> WORK INSTRUCTIONS: In full and without alteration, output each record given here.

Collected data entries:
++++++++++

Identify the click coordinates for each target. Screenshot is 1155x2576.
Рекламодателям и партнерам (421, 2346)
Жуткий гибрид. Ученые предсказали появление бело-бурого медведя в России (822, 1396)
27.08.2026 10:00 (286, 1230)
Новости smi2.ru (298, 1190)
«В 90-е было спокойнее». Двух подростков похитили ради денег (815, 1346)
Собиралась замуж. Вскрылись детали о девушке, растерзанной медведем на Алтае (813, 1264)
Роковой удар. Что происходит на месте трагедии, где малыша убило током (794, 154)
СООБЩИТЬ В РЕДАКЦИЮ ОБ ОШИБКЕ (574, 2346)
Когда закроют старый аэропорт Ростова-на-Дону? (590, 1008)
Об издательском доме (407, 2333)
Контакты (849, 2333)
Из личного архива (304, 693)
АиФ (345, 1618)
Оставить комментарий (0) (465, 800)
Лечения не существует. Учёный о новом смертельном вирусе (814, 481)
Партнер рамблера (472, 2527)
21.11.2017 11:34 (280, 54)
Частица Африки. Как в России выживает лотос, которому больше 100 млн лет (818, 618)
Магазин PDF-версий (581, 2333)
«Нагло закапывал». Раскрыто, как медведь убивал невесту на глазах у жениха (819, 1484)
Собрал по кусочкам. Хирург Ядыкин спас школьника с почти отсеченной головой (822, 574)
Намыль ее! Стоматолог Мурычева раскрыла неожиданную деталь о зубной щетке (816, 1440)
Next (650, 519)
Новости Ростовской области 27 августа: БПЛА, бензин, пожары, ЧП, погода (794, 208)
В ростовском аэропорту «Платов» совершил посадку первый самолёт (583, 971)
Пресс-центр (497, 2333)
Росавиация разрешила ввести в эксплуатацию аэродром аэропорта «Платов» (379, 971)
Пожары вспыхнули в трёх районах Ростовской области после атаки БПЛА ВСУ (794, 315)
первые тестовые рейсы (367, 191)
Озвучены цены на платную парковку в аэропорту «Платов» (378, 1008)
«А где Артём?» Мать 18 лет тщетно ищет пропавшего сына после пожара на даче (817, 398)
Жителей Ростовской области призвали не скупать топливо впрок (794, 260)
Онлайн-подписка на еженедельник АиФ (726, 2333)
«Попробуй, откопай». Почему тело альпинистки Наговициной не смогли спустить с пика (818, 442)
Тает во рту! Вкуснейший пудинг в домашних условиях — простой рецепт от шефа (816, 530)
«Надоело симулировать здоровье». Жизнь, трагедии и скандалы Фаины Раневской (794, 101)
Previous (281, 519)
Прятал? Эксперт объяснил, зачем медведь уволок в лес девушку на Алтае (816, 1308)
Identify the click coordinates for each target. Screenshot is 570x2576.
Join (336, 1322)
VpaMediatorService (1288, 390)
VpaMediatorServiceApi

++++++++++

> OUTPUT:
Identify the click coordinates for each target. Screenshot is 1155x2576.
Рекламодателям и партнерам (421, 2346)
Жуткий гибрид. Ученые предсказали появление бело-бурого медведя в России (822, 1396)
27.08.2026 10:00 (286, 1230)
Новости smi2.ru (298, 1190)
«В 90-е было спокойнее». Двух подростков похитили ради денег (815, 1346)
Собиралась замуж. Вскрылись детали о девушке, растерзанной медведем на Алтае (813, 1264)
Роковой удар. Что происходит на месте трагедии, где малыша убило током (794, 154)
СООБЩИТЬ В РЕДАКЦИЮ ОБ ОШИБКЕ (574, 2346)
Когда закроют старый аэропорт Ростова-на-Дону? (590, 1008)
Об издательском доме (407, 2333)
Контакты (849, 2333)
Из личного архива (304, 693)
АиФ (345, 1618)
Оставить комментарий (0) (465, 800)
Лечения не существует. Учёный о новом смертельном вирусе (814, 481)
Партнер рамблера (472, 2527)
21.11.2017 11:34 (280, 54)
Частица Африки. Как в России выживает лотос, которому больше 100 млн лет (818, 618)
Магазин PDF-версий (581, 2333)
«Нагло закапывал». Раскрыто, как медведь убивал невесту на глазах у жениха (819, 1484)
Собрал по кусочкам. Хирург Ядыкин спас школьника с почти отсеченной головой (822, 574)
Намыль ее! Стоматолог Мурычева раскрыла неожиданную деталь о зубной щетке (816, 1440)
Next (650, 519)
Новости Ростовской области 27 августа: БПЛА, бензин, пожары, ЧП, погода (794, 208)
В ростовском аэропорту «Платов» совершил посадку первый самолёт (583, 971)
Пресс-центр (497, 2333)
Росавиация разрешила ввести в эксплуатацию аэродром аэропорта «Платов» (379, 971)
Пожары вспыхнули в трёх районах Ростовской области после атаки БПЛА ВСУ (794, 315)
первые тестовые рейсы (367, 191)
Озвучены цены на платную парковку в аэропорту «Платов» (378, 1008)
«А где Артём?» Мать 18 лет тщетно ищет пропавшего сына после пожара на даче (817, 398)
Жителей Ростовской области призвали не скупать топливо впрок (794, 260)
Онлайн-подписка на еженедельник АиФ (726, 2333)
«Попробуй, откопай». Почему тело альпинистки Наговициной не смогли спустить с пика (818, 442)
Тает во рту! Вкуснейший пудинг в домашних условиях — простой рецепт от шефа (816, 530)
«Надоело симулировать здоровье». Жизнь, трагедии и скандалы Фаины Раневской (794, 101)
Previous (281, 519)
Прятал? Эксперт объяснил, зачем медведь уволок в лес девушку на Алтае (816, 1308)
Identify the click coordinates for each target. Screenshot is 570x2576.
Join (336, 1322)
VpaMediatorService (1288, 390)
VpaMediatorServiceApi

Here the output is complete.